Est-ce qu'officiellement, chacune de ces sociétés, chacun
de ces ministères avait délégué, de façon
spécifique, une personne responsable auprès de...
M. Ciaccia: La plupart des ministères ont
délégué un responsable pour discuter et négocier
les problèmes affectant leur propre ministère. Les
sociétés aussi ont délégué des responsables
pour représenter les intérêts des sociétés,
les intérêts de l'Hydro-Québec. Maintenant, il y avait
certaines assemblées au cours desquelles on discutait d'un sujet
plutôt que d'un autre. Si on discute, par exemple, de chasse et de
pêche, le délégué du ministère des Finances
ne trouvait pas que c'était... ne voulait pas réserver et prendre
le temps de tous les différents ministères et de tous les
délégués.
Au fur et à mesure qu'on discutait le sujet d'un
ministère, il y avait un délégué pour ce sujet
particulier.
M. Lessard: Autrement dit, tous ces délégués
n'étaient pas continuellement aux séances de négociations;
puisque vous établissiez un programme de séances, lorsque vous
aviez à discuter d'un problème qui relevait du ministère
du Tourisme, de la Chasse et de la Pêche, à ce moment, le
ministère du Tourisme, de la Chasse et de la Pêche en était
informé, et le délégué du ministère
était présent.
M. Ciaccia: Oui, exactement.
M. Lessard: Si c'était un autre problème qui
relevait du ministère des Richesses naturelles, alors, le
ministère du Tourisme, de la Chasse et de la Pêche n'était
pas nécessairement présent, ou ne devait pas être
nécessairement présent.
M. Ciaccia: Je peux vous dire que ce processus que vous venez de
décrire s'est appliqué et on a pu le respecter jusque dans les
dernières trois semaines. Dans les dernières trois semaines, par
exemple, tout le monde était là, jour et nuit, parce qu'au fur et
à mesure que certains textes étaient... On avait un
échéancier à respecter, non pas nous, mais les Cris de la
baie James nous ont dit catégoriquement qu'ils ne nous donnaient pas
d'extension; ou on signait le premier novembre ou bien on allait subir de tous,
les conséquences d'une longue attente, alors...

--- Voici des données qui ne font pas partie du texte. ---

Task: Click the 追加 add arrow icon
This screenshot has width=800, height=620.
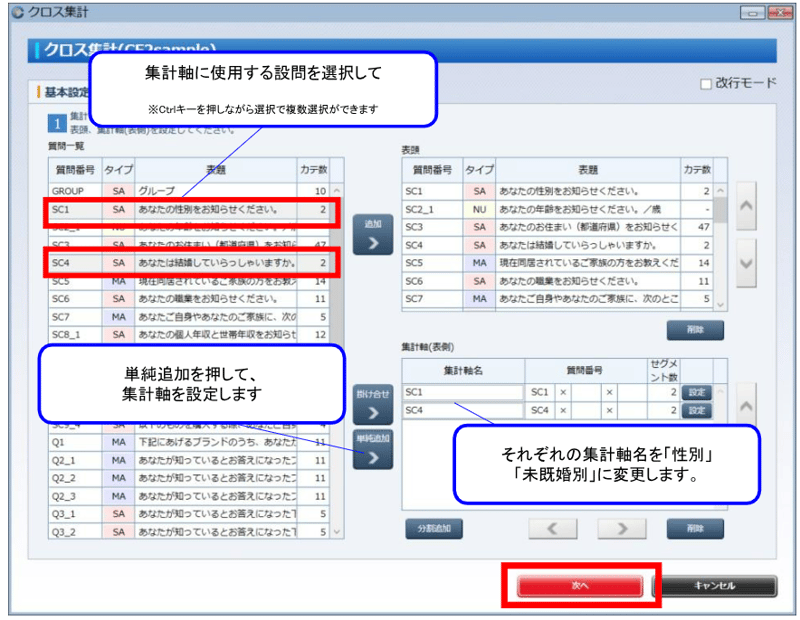Action: (x=373, y=239)
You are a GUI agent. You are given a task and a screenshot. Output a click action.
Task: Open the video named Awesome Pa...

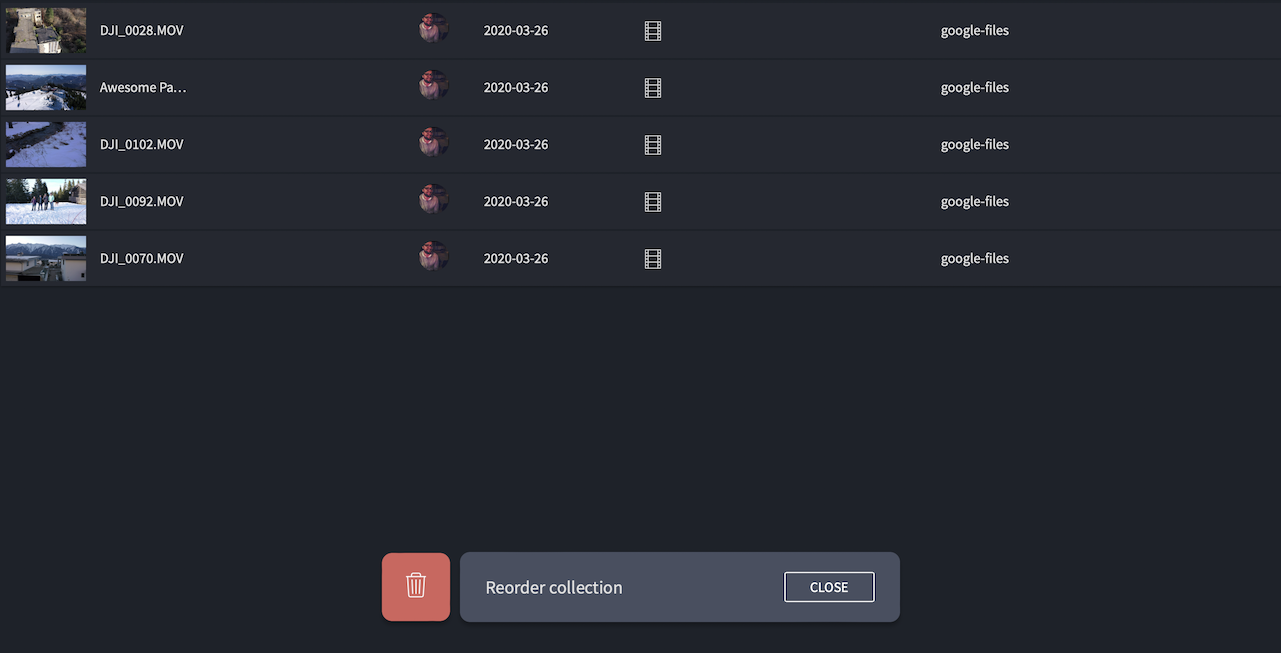pyautogui.click(x=142, y=87)
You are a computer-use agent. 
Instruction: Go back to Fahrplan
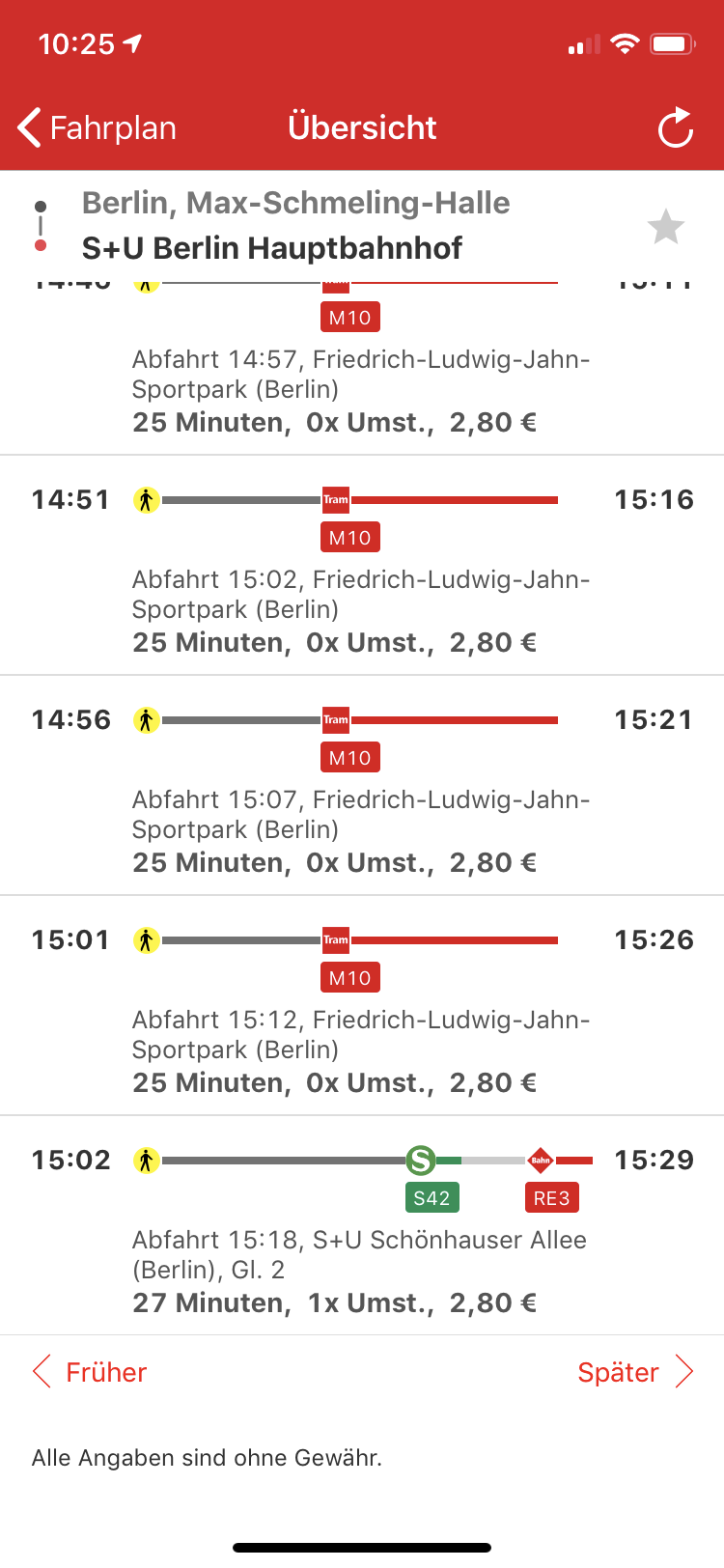[97, 127]
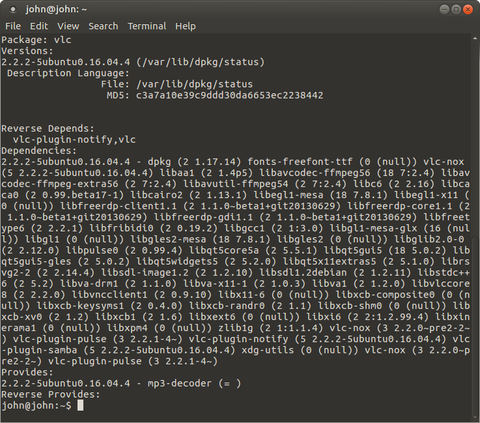Image resolution: width=480 pixels, height=423 pixels.
Task: Open the Help menu
Action: 185,26
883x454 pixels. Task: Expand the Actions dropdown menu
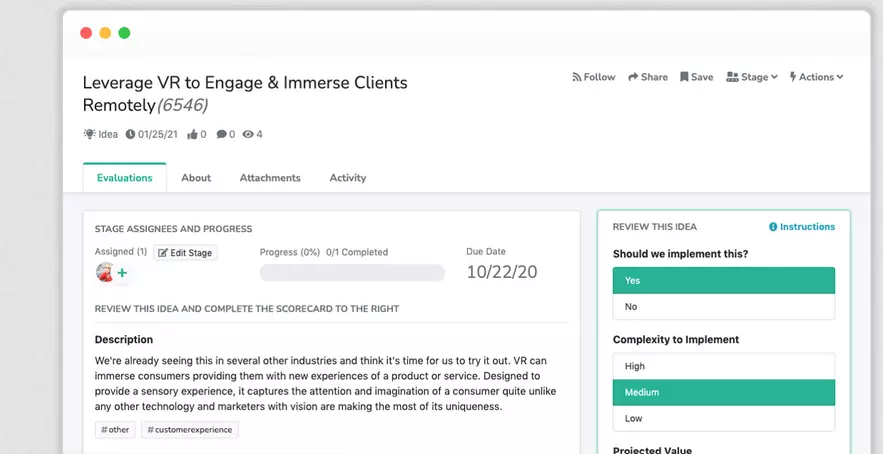[x=817, y=77]
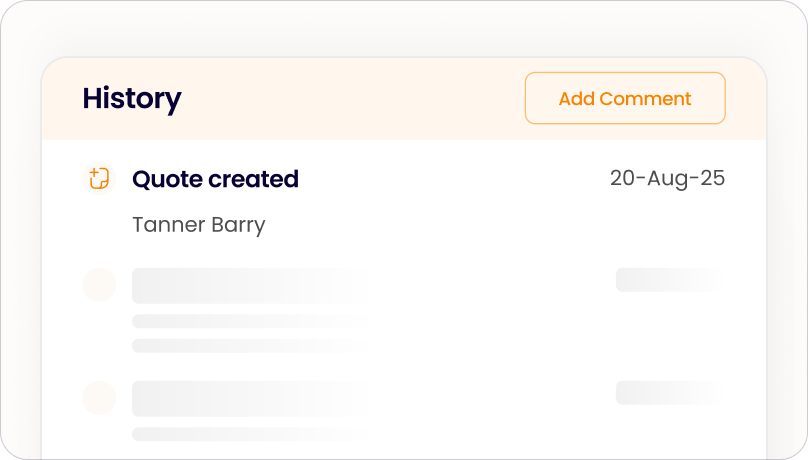
Task: Click the third entry's placeholder icon circle
Action: pos(98,398)
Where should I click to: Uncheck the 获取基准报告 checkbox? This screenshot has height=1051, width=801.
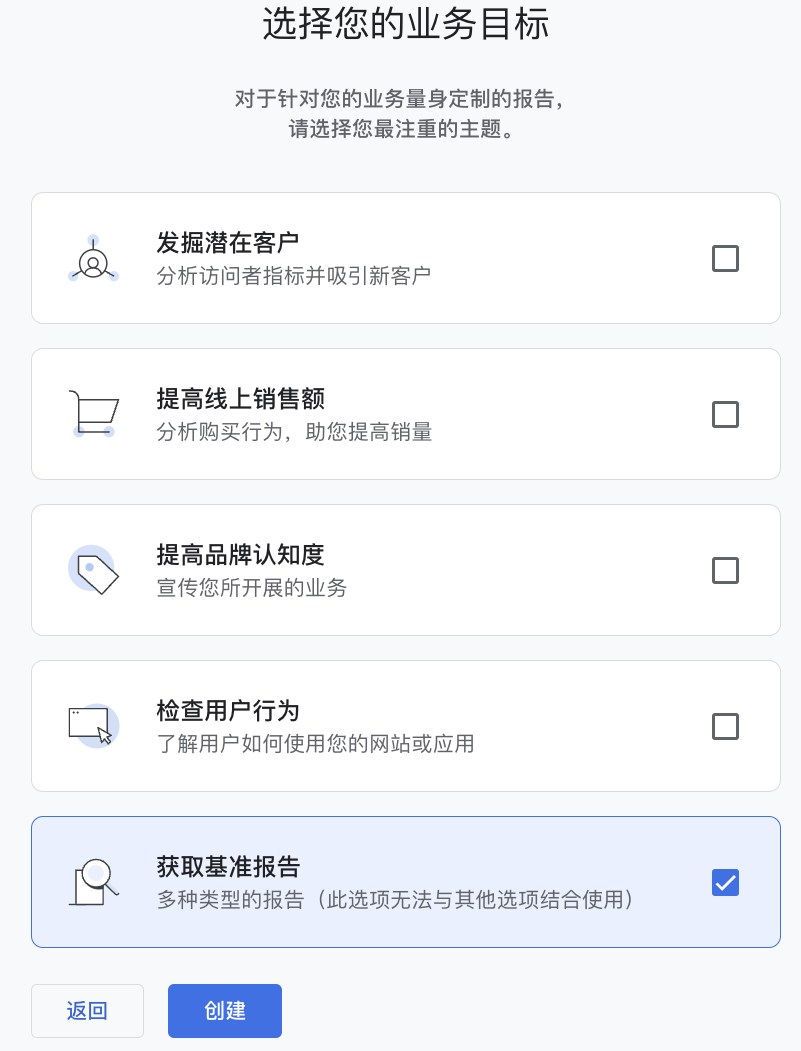725,882
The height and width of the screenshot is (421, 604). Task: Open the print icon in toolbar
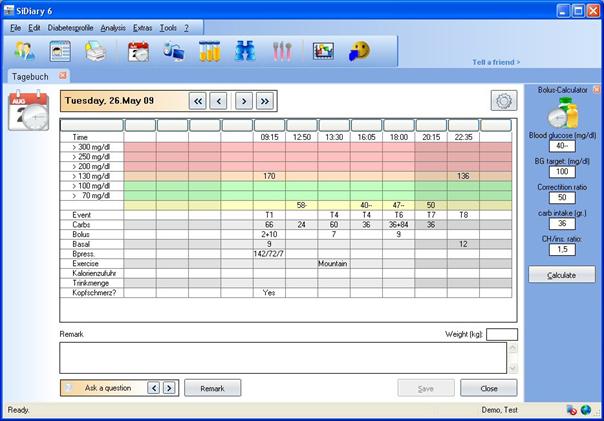[x=96, y=51]
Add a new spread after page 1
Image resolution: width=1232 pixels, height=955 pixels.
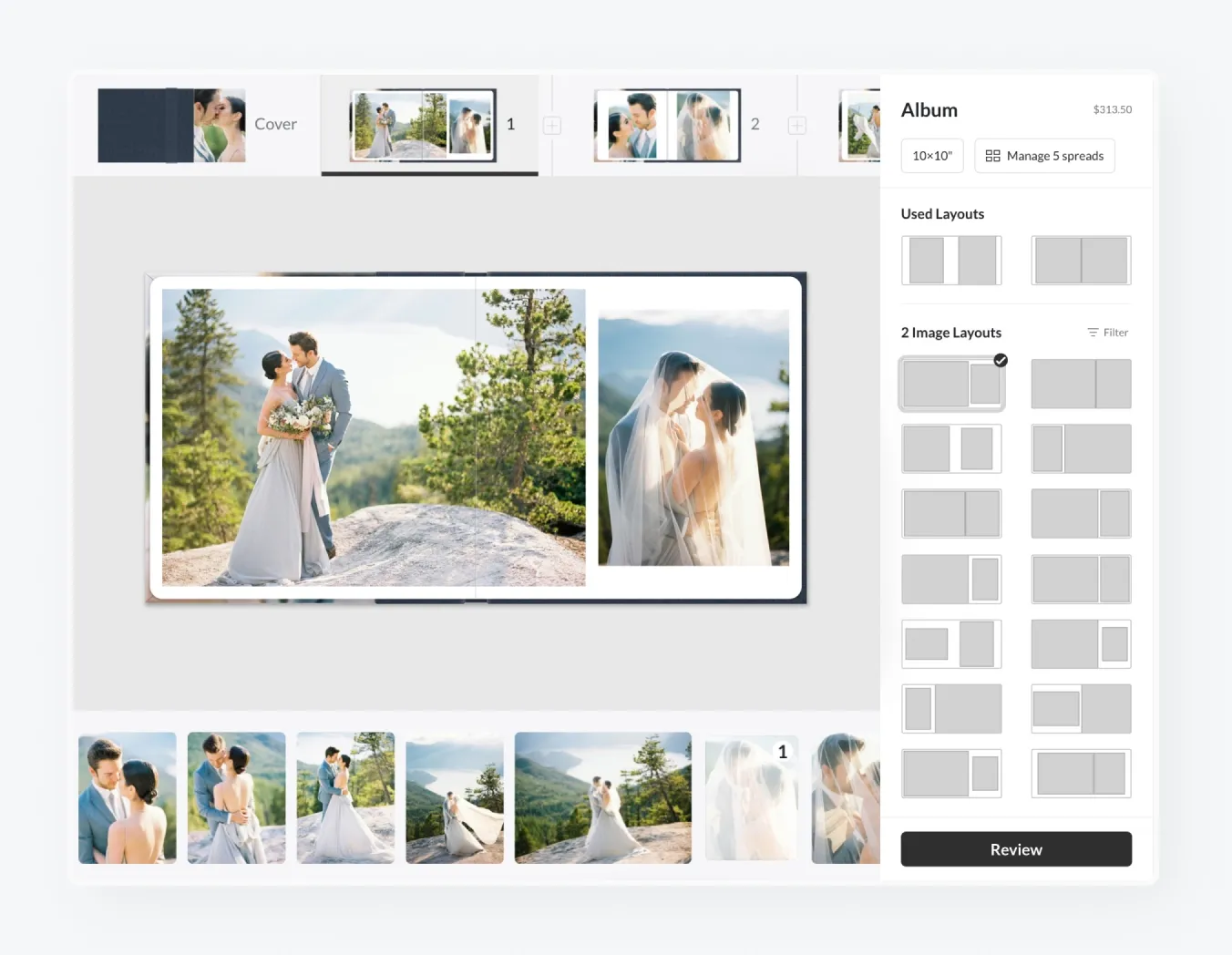(551, 125)
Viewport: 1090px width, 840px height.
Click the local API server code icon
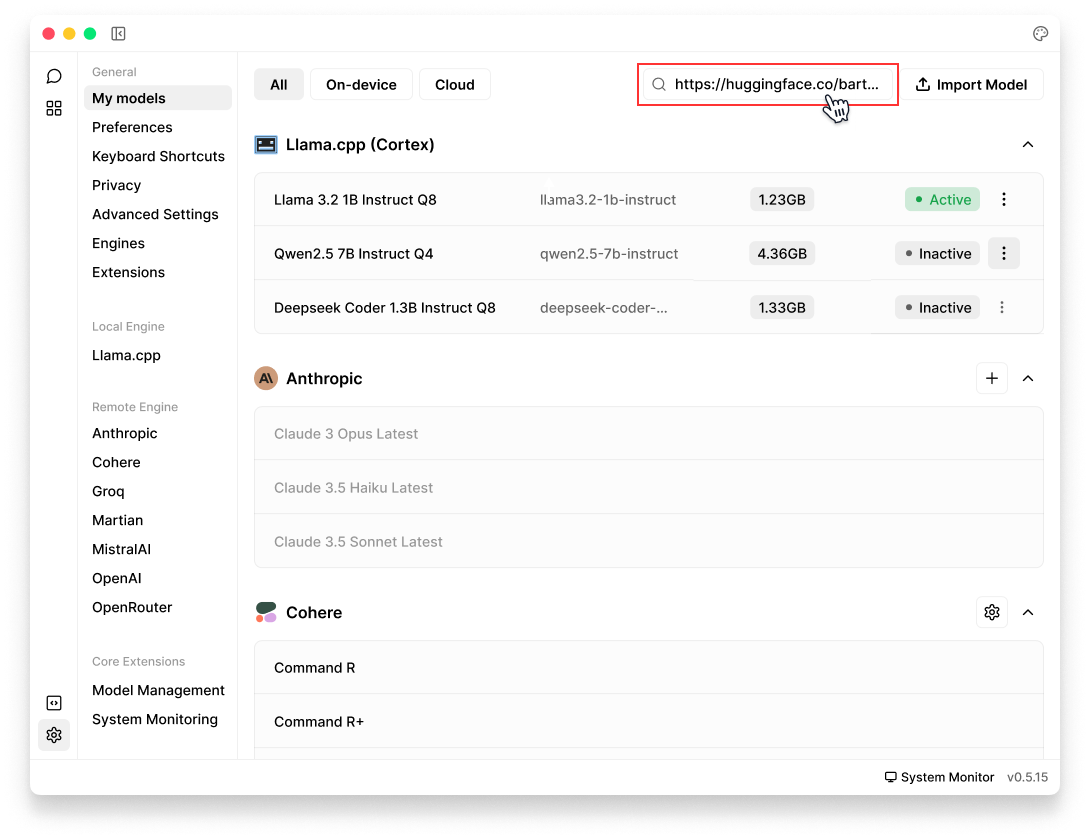54,703
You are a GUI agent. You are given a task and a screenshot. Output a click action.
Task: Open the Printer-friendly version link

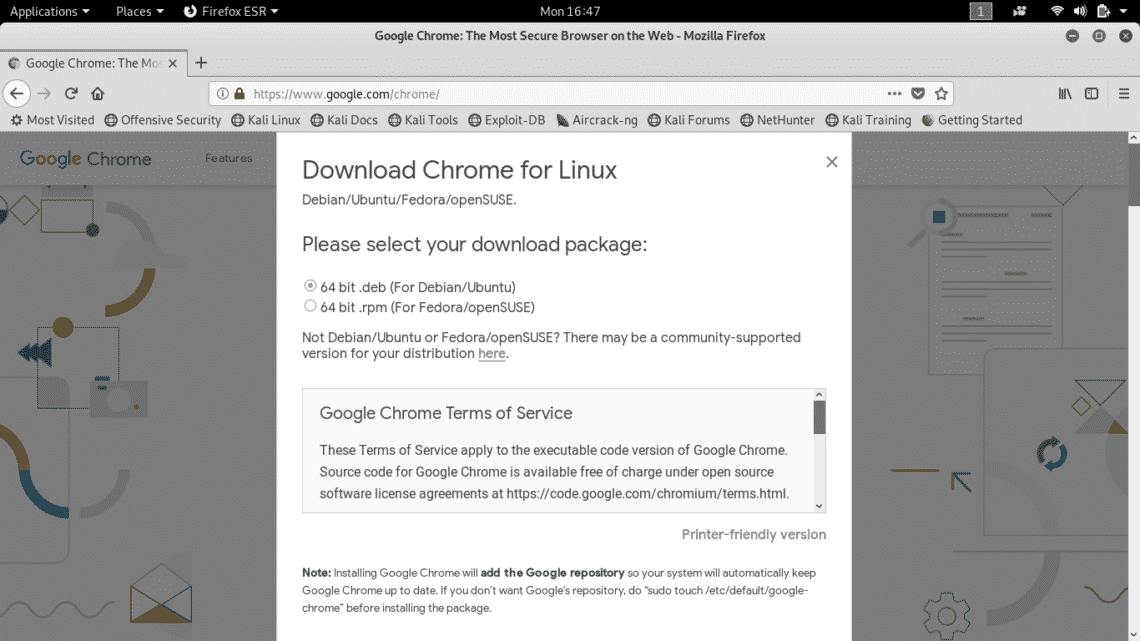[753, 534]
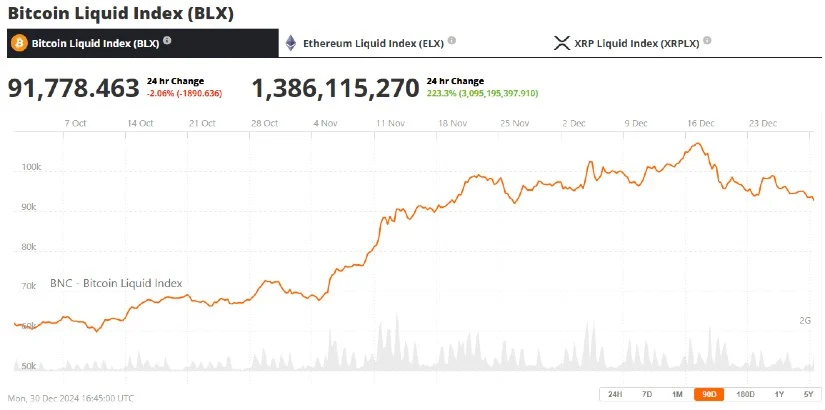Open info icon beside Bitcoin Liquid Index tab
825x410 pixels.
tap(167, 41)
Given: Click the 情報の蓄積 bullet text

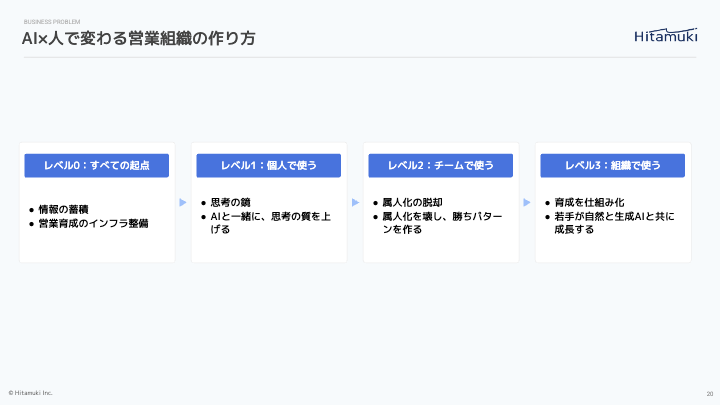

M. Lessard: Le 1er novembre?
M. Ciaccia: ... le dernier mois, les ministères
étaient beaucoup plus ensemble, constamment.
M. Lessard: Est-ce qu'il serait possible maintenant, M. le
Président, de connaître les noms de ces
délégués pour chacun des ministères et chacun des
organismes que j'ai nommés, chacun des ministères qui avaient
délégué quelqu'un, un fonctionnaire, et pour la
Société d'énergie de la baie James, la
Société de développement de la baie James ainsi que
l'Hydro-Québec?
M. Ciaccia: Je ne pourrais pas.
M. Lessard: Est-ce que le ministère des Affaires indiennes
d'Ottawa était aussi présent?
M. Ciaccia: Le gouvernement fédéral était
représenté.
M. Lessard: Je demanderais aussi si c'était possible de
connaître cette personne?
M. Ciaccia: Je ne pourrais pas vous donner maintenant tous les
noms des représentants de
tous les ministères, parce qu'il n'y a pas eu seulement une
personne. Par exemple...
M. Lessard: Mais, il devait avoir un nombre.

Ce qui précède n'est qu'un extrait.